- [Your objective] Give again every line from the one with "Instruction: Switch to the Вкладка 2 tab" through the last line of the data, exactly, and leave out the lines before it.

Collected data:
▼▼▼
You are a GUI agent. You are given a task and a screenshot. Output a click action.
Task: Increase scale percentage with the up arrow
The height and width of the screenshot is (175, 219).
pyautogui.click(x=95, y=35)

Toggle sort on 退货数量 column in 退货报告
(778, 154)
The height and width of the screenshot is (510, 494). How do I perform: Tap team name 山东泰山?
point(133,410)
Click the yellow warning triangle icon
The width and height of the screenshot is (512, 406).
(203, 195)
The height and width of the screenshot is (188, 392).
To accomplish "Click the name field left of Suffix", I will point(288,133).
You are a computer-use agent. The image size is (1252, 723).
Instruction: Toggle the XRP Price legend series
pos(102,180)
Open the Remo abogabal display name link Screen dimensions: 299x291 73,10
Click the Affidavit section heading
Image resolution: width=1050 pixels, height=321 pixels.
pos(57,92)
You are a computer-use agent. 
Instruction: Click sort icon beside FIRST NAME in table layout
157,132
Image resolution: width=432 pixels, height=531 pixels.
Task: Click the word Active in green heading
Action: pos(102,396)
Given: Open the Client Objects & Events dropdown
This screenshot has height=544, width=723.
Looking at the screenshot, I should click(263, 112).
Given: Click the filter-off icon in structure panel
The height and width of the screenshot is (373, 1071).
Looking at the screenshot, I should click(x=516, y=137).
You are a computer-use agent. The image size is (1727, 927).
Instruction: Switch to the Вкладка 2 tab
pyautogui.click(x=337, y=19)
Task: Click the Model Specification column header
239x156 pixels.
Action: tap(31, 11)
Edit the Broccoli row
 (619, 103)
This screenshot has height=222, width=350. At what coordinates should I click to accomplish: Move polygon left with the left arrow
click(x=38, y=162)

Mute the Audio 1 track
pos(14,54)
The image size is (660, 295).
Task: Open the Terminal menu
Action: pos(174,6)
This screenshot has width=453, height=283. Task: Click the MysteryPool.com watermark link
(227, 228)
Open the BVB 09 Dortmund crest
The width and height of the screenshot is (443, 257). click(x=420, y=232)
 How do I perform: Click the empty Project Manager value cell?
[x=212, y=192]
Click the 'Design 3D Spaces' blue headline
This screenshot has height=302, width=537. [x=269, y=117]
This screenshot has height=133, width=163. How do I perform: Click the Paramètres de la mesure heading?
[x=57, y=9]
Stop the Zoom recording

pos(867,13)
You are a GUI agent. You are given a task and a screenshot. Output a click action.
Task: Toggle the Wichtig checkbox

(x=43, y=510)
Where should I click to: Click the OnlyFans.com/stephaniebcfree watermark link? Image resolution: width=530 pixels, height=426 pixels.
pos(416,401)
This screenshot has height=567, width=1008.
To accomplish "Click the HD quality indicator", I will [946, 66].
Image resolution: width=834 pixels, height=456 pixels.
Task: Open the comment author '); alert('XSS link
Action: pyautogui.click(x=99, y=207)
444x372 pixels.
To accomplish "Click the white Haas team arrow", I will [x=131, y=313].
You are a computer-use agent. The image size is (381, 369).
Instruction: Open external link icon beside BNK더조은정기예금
▲▲▲
- [Expected answer]
Instruction: Switch to the Вкладка 2 tab
pyautogui.click(x=337, y=19)
Task: Click the Model Specification column header
239x156 pixels.
Action: tap(31, 11)
Edit the Broccoli row
 (619, 103)
This screenshot has height=222, width=350. At what coordinates should I click to accomplish: Move polygon left with the left arrow
click(x=38, y=162)

Mute the Audio 1 track
pos(14,54)
The image size is (660, 295).
Task: Open the Terminal menu
Action: pos(174,6)
This screenshot has width=453, height=283. Task: Click the MysteryPool.com watermark link
(227, 228)
Open the BVB 09 Dortmund crest
The width and height of the screenshot is (443, 257). click(x=420, y=232)
 How do I perform: Click the empty Project Manager value cell?
[x=212, y=192]
Click the 'Design 3D Spaces' blue headline
This screenshot has height=302, width=537. [x=269, y=117]
This screenshot has height=133, width=163. How do I perform: Click the Paramètres de la mesure heading?
[x=57, y=9]
Stop the Zoom recording

pos(867,13)
You are a GUI agent. You are given a task and a screenshot. Output a click action.
Task: Toggle the Wichtig checkbox

(x=43, y=510)
Where should I click to: Click the OnlyFans.com/stephaniebcfree watermark link? Image resolution: width=530 pixels, height=426 pixels.
pos(416,401)
This screenshot has height=567, width=1008.
To accomplish "Click the HD quality indicator", I will [946, 66].
Image resolution: width=834 pixels, height=456 pixels.
Task: Open the comment author '); alert('XSS link
Action: pyautogui.click(x=99, y=207)
444x372 pixels.
To accomplish "Click the white Haas team arrow", I will [x=131, y=313].
You are a computer-use agent. The image size is (381, 369).
Instruction: Open external link icon beside BNK더조은정기예금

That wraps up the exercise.